Immunotherapy’s Role in Treating Endometrial Cancer Expected to Grow
, by Carmen Phillips
UPDATE: On July 31, 2023, the Food and Drug Administration (FDA) approved dostarlimab (Jemperli) in combination with chemotherapy to treat people with endometrial cancer. The drug is approved for use with chemotherapy for newly diagnosed endometrial cancer that has spread or cancer that has come back after earlier treatment.
Under the approval, a person’s tumor must have genetic changes called mismatch repair deficiency (dMMR) or microsatellite instability-high (MSI-H).
The approval was based on the results of a clinical trial called Ruby, which showed a substantial improvement in median progression-free survival (that is, how long the treatment keeps the cancer from growing) in people with dMMR or MSI-H tumors treated with dostarlimab and chemotherapy compared with chemotherapy and placebo: 30 months vs 8 months.
Details of the Ruby trial are discussed in the story below.
Immunotherapy is likely to become a much more common treatment for women with advanced endometrial cancer, following the release of results from two large clinical trials.

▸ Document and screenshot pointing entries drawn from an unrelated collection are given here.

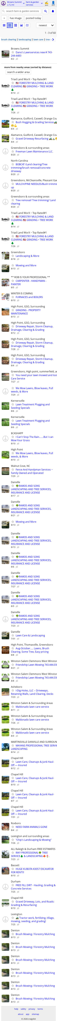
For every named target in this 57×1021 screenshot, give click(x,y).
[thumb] (10, 25)
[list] (4, 25)
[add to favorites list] (13, 52)
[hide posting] (17, 59)
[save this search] (53, 11)
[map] (27, 25)
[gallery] (21, 25)
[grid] (16, 25)
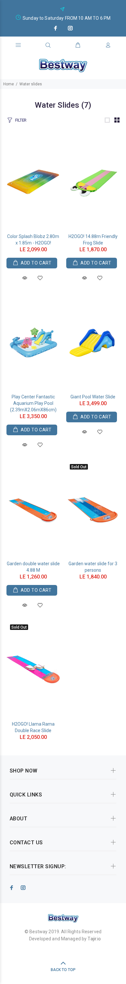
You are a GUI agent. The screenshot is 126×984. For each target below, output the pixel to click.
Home (8, 84)
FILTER (20, 120)
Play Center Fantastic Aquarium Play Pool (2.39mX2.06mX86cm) (33, 403)
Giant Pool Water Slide (92, 396)
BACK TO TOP (63, 970)
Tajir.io (94, 938)
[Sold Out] (93, 509)
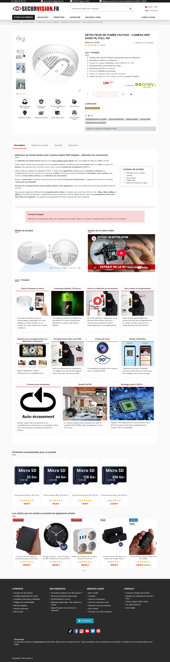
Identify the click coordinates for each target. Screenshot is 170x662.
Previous (14, 543)
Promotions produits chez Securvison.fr (66, 593)
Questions (73, 145)
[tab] (120, 129)
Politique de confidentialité (24, 602)
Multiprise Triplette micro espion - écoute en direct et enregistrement (85, 558)
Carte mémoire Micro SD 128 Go (85, 495)
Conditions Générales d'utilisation (27, 599)
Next (156, 543)
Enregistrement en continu (96, 119)
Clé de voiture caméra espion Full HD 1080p (143, 557)
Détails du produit (39, 145)
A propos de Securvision (23, 593)
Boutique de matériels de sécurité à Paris (140, 597)
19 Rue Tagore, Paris (81, 1)
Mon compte (93, 593)
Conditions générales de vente (26, 596)
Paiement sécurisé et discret (99, 605)
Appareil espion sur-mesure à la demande (63, 609)
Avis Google (130, 608)
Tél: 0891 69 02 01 (133, 605)
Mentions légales (20, 605)
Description (19, 145)
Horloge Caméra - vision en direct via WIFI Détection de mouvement (56, 557)
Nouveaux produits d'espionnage (64, 596)
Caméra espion (132, 119)
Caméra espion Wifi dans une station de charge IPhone (114, 557)
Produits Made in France (60, 599)
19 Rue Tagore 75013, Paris (137, 602)
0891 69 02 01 (20, 1)
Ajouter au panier (109, 94)
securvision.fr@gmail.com (53, 1)
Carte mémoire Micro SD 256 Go (114, 495)
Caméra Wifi (145, 119)
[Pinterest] (91, 116)
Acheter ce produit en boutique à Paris (101, 129)
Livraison (91, 596)
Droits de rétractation (96, 599)
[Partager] (85, 116)
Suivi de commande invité (98, 602)
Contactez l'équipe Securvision (138, 593)
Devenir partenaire (21, 609)
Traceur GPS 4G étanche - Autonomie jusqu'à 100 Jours (26, 557)
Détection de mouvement (96, 123)
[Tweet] (89, 116)
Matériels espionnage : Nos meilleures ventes (66, 603)
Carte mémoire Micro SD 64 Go (55, 495)
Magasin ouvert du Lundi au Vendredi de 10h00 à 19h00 (124, 1)
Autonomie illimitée (116, 119)
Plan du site (18, 612)
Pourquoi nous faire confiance (100, 612)
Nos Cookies (93, 609)
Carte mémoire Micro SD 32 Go (26, 495)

In both trials, combining drugs known as immune checkpoint inhibitors with standard chemotherapy substantially increased how long some people with endometrial cancer lived without their cancer getting worse, a measure called progression-free survival. The improvement in progression-free survival was greatest in people whose tumors had specific genetic changes called dMMR or MSI-high.
Results from both studies were presented at the 2023 annual meeting of the Society of Gynecologic Oncology (SGO) on March 27 and published simultaneously in the New England Journal of Medicine.
The trials used different immune checkpoint inhibitors—pembrolizumab (Keytruda) and dostarlimab (Jemperli)—and had some other differences in how they were conducted. But the researchers who led the trials and other experts agreed that the findings should change the treatment for people with advanced endometrial cancer and those who initially had endometrial cancer that came back, or recurred, after treatment.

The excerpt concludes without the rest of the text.